Abstract
Introduction:
Nutrition impact symptoms (NIS) are defined as symptoms that may adversely affect an individual’s health and increase the risk of malnutrition and adverse clinical outcome.
Objective:
To examine factors associated with longitudinal changes in the number of NIS over time in outpatients with advanced cancer receiving oral nutritional supplements (ONS) or enteral nutrition (EN).
Methods/Approach:
This prospective longitudinal study included adults with advanced cancer referred for exclusive palliative care at a national cancer center in Brazil.

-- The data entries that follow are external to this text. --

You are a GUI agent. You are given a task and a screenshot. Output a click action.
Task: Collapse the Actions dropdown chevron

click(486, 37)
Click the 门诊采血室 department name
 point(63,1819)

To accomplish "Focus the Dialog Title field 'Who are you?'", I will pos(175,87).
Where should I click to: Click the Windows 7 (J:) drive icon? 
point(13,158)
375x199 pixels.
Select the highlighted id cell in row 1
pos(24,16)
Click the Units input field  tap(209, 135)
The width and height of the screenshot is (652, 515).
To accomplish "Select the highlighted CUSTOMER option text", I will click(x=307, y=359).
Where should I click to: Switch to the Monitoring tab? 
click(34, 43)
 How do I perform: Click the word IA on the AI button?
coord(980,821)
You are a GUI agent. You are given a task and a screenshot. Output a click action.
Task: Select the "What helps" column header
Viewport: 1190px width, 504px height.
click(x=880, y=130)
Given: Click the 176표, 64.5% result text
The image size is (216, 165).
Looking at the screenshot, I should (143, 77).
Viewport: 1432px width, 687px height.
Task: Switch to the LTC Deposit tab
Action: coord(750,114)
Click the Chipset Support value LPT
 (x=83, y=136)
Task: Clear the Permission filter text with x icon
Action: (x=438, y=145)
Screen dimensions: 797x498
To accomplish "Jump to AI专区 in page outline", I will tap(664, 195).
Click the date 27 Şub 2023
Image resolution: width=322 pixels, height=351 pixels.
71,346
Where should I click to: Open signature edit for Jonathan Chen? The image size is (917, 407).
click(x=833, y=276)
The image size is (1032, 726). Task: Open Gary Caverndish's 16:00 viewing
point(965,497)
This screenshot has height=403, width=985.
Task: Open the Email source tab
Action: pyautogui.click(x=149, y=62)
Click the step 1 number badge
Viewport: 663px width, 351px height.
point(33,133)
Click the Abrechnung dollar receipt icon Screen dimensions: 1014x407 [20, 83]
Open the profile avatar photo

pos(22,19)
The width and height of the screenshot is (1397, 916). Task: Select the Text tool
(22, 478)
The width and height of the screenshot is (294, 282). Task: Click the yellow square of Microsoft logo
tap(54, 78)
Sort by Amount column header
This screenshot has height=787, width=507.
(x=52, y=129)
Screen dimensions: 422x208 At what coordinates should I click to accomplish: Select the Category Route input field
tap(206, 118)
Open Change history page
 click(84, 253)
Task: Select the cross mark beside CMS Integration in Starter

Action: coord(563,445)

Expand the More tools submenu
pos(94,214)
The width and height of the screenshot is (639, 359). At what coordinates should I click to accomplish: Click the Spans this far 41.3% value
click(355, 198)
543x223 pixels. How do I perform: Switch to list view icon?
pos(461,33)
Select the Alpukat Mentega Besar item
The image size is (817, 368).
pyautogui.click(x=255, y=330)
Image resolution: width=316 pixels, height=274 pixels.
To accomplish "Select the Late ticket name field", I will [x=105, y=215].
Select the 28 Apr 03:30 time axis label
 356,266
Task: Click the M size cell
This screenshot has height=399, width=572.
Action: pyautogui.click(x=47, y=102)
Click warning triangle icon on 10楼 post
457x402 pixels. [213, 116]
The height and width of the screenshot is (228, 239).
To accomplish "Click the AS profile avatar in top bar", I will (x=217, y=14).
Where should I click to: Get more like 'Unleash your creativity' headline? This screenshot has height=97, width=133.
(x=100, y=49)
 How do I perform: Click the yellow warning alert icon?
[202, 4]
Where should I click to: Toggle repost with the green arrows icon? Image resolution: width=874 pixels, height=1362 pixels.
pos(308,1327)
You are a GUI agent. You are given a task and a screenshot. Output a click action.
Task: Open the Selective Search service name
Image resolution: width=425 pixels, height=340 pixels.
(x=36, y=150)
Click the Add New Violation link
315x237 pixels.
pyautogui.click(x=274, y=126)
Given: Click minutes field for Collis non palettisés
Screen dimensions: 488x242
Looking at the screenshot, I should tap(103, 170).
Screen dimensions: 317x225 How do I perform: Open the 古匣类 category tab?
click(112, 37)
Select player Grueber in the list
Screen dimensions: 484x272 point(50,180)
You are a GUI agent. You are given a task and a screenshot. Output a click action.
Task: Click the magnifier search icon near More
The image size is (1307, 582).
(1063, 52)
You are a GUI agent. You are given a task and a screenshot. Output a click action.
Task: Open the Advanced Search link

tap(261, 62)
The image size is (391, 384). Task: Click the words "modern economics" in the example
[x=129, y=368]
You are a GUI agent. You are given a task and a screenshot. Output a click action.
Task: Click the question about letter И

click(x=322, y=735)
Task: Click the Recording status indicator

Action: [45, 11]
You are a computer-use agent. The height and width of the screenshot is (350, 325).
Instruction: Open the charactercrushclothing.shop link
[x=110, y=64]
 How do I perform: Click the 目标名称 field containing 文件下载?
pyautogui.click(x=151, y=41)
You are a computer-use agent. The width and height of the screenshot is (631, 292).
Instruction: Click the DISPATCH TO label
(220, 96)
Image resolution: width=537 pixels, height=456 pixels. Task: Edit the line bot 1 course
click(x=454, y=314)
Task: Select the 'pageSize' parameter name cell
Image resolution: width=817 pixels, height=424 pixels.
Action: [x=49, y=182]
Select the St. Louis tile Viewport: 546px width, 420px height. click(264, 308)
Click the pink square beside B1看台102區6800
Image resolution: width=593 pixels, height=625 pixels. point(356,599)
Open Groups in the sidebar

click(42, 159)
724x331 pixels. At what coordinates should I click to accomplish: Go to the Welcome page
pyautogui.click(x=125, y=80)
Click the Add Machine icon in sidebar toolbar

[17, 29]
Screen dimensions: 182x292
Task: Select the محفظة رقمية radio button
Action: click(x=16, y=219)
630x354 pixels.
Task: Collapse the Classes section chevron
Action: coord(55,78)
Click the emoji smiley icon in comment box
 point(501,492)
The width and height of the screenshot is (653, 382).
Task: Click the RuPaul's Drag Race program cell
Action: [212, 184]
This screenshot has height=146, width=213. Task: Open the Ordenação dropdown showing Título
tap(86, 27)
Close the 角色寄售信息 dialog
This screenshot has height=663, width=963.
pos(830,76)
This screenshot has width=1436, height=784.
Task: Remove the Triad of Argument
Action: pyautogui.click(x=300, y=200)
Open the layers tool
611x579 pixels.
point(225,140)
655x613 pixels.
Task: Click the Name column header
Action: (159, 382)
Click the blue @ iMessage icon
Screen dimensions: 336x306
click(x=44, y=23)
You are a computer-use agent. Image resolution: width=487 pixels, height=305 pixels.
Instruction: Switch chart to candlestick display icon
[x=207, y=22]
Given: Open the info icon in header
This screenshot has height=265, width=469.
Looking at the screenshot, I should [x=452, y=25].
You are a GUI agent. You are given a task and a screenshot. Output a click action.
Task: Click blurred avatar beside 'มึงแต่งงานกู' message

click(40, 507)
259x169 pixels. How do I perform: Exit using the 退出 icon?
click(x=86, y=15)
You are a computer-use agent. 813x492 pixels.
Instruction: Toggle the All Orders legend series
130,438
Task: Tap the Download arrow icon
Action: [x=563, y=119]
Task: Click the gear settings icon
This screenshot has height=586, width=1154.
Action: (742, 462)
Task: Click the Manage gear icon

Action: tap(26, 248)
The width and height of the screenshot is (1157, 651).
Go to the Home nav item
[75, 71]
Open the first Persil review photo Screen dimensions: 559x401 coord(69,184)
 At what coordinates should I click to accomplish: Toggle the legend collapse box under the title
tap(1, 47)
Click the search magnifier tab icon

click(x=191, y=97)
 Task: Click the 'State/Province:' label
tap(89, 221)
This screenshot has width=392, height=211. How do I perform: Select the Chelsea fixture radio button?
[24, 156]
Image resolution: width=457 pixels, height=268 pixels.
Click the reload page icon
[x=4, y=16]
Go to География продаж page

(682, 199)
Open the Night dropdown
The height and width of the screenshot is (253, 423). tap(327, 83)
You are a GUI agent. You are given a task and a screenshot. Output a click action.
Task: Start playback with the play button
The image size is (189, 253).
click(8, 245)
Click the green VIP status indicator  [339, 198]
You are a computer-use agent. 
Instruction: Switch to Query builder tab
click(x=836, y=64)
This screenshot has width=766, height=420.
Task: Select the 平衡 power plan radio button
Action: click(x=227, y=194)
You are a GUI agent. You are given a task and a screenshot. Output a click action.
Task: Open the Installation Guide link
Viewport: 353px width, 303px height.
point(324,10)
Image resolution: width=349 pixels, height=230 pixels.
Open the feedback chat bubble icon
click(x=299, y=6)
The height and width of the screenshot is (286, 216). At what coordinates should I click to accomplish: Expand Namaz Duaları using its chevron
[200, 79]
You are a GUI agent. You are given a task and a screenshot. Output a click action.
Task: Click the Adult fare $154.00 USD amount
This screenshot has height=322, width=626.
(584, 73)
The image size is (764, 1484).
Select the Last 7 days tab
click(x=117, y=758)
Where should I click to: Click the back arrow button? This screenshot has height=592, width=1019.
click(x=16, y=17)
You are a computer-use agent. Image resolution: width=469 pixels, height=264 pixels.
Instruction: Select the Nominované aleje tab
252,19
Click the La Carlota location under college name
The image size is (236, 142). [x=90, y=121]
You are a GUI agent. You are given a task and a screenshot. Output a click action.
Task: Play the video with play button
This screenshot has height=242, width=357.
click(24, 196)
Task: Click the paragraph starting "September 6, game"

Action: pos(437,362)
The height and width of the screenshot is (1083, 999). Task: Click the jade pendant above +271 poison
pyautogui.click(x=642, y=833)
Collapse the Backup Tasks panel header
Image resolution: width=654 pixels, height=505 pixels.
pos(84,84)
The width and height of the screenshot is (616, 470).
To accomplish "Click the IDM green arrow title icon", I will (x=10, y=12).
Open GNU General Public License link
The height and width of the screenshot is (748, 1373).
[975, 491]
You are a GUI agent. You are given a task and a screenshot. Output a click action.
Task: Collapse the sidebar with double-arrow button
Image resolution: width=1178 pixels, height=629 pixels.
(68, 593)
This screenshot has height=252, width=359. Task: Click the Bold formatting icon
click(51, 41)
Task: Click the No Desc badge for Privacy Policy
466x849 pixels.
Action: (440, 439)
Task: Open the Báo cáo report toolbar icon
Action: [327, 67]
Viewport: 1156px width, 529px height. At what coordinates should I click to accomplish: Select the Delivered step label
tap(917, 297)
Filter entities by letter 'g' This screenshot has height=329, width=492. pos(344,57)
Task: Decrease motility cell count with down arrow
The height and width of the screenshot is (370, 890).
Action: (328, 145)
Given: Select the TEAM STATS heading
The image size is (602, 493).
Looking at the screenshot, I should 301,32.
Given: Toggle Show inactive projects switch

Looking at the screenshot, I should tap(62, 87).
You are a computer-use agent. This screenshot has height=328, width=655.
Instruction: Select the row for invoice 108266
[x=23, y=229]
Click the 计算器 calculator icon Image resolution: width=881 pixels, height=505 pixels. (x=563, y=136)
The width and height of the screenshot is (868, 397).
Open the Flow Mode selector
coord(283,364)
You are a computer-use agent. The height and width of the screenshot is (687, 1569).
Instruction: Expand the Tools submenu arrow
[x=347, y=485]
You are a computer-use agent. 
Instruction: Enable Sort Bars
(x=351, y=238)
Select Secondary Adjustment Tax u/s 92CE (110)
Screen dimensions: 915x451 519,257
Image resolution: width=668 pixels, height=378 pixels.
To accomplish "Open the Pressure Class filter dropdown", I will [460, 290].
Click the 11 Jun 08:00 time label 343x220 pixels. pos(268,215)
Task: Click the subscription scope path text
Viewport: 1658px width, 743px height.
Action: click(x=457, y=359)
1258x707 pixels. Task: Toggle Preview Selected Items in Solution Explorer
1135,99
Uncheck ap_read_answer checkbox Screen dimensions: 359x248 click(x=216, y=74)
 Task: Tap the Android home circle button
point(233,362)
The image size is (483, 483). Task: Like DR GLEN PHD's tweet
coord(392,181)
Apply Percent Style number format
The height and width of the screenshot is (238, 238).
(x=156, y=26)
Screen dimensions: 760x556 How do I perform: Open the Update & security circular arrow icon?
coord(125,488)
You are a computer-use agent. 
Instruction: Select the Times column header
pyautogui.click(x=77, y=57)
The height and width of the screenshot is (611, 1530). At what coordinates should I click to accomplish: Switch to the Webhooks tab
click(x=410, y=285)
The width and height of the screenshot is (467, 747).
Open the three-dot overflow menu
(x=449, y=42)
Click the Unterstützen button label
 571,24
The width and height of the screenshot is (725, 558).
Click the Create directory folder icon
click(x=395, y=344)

NIS was assessed using the Patient-Generated Subjective Global Assessment Short Form. Generalized estimating equations (GEE) were used to model changes in the number of NIS across three time points: baseline (T0), a median of 23 days (T1), and a median of 49 days (T2). Explanatory variables included demographic, clinical, inflammatory, and functional parameters.
Results:
A total of 244 patients were included in the analysis (69.7% ≥60 years; 50.4% women). The most common primary tumor sites were head and neck (32.4%), upper gastrointestinal (18.0%), and gynecological cancers (13.9%). At baseline, 78.3% had ≥1 NIS. The prevalence of most NIS decreased significantly from T0 to T1, with no additional reductions from T1 to T2. In the multivariable GEE model, factors independently associated with a reduction in the number of NIS over time included receiving ONS rather than EN (β = –0.441; p < 0.001), higher Karnofsky Performance Status (β = –0.113; p < 0.001), and higher serum albumin values (β = –0.120; p = 0.049). Reductions in NIS were also associated with improvements in global quality of life.
Conclusion:
In outpatients with advanced cancer starting exclusive palliative care, the route of nutritional support, functional status, and albumin levels were independently associated with changes in NIS over time. These findings underscore the importance of early, individualized, and multimodal nutritional strategies to support symptom management.